-- WHAT THE TASK ASKS --
Look through the material and tally each line bearing the word "will". Give only the total.

-- SUPPLIED RECORDS --
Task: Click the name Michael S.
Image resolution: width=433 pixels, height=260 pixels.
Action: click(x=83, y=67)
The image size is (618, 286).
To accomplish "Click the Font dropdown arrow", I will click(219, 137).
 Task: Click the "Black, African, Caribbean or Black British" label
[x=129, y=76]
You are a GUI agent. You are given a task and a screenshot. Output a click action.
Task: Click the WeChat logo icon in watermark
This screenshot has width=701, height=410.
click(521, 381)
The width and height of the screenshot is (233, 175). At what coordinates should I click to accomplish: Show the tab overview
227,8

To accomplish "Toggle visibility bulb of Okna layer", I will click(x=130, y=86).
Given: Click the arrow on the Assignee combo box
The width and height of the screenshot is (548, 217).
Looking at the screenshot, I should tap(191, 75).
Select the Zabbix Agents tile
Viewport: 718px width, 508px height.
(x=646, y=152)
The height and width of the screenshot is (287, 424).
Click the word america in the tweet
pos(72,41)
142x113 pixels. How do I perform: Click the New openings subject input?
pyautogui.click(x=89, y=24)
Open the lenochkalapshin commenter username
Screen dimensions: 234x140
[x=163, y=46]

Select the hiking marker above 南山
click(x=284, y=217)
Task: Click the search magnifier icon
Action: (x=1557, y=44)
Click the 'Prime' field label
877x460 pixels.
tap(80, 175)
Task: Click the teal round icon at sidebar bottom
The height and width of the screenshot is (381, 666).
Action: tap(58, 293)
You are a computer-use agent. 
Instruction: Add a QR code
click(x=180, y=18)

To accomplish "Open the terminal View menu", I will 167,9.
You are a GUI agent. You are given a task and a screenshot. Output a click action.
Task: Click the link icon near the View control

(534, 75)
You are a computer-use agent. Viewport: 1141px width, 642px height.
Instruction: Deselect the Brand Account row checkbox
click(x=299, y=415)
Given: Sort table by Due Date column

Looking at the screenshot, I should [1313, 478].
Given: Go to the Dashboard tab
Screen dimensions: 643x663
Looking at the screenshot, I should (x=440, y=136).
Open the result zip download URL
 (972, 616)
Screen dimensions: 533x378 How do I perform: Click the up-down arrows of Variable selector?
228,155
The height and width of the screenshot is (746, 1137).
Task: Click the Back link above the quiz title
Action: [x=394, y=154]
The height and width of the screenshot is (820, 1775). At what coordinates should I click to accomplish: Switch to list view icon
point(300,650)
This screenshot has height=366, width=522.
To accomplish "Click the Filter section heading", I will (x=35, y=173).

-- SOLUTION --
4